Just 1 percent of the world's population controls nearly half of the planet's wealth, according to a new study published by Oxfam ahead of the World Economic Forum's annual meeting.
The study says this tiny slice of humanity controls $110 trillion, or 65 times the total wealth of the poorest 3.5 billion people.
Other key findings in the report:
— The world's 85 richest people own as much as the poorest 50 percent of humanity.
— 70 percent of the world's people live in a country where income inequality has increased in the past three decades.
— In the U.S., where the gap between rich and poor has grown at a faster rate than any other developed country, the top 1 percent captured 95 percent of post-recession growth (since 2009), while 90 percent of Americans became poorer.
"Oxfam is concerned that, left unchecked, the effects are potentially immutable, and will lead to 'opportunity capture' — in which the lowest tax rates, the best education, and the best healthcare are claimed by the children of the rich," the relief agency writes. "This creates dynamic and mutually reinforcing cycles of advantage that are transmitted across generations."
In other words, Oxfam says that if trends continue, the rich will get richer and the poor will get poorer.

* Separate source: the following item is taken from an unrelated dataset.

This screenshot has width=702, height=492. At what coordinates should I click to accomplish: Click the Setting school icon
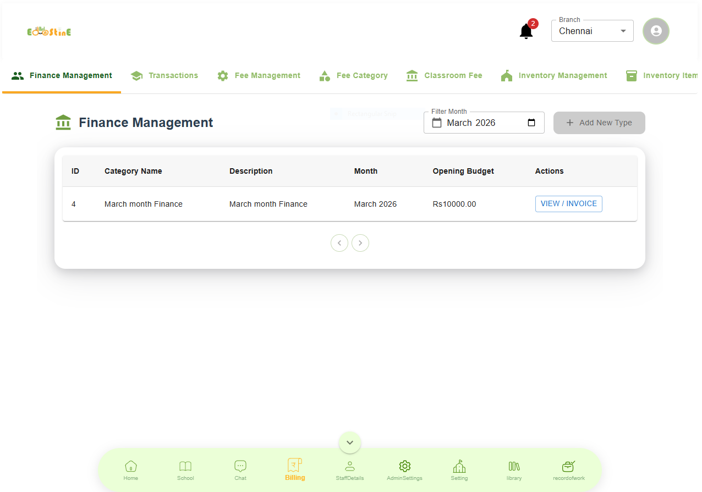click(459, 470)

"[People] are increasingly separated by economic and political power, inevitably heightening social tensions and increasing the risk of societal breakdown," the report says.
The World Economic Forum is scheduled to hold its annual meeting in Davos-Klosters, Switzerland, beginning Jan. 22.

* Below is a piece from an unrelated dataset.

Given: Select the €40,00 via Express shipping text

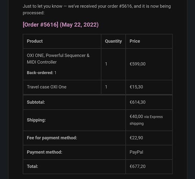Looking at the screenshot, I should (146, 120).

The Oxfam report largely mirrors findings of several other studies in recent years that have documented growing income inequality in the U.S. and across the globe.
In September, a University of California, Berkeley study found that the wealthiest 1 percent of Americans saw their incomes grow by 31.4 percent over the period 2009 to 2012, while the other 99 percent experienced just 0.4 percent growth. Last month, the Pew Research Center published a study that found income inequality in the U.S. was at its highest since 1928, the year before the start of the Great Depression.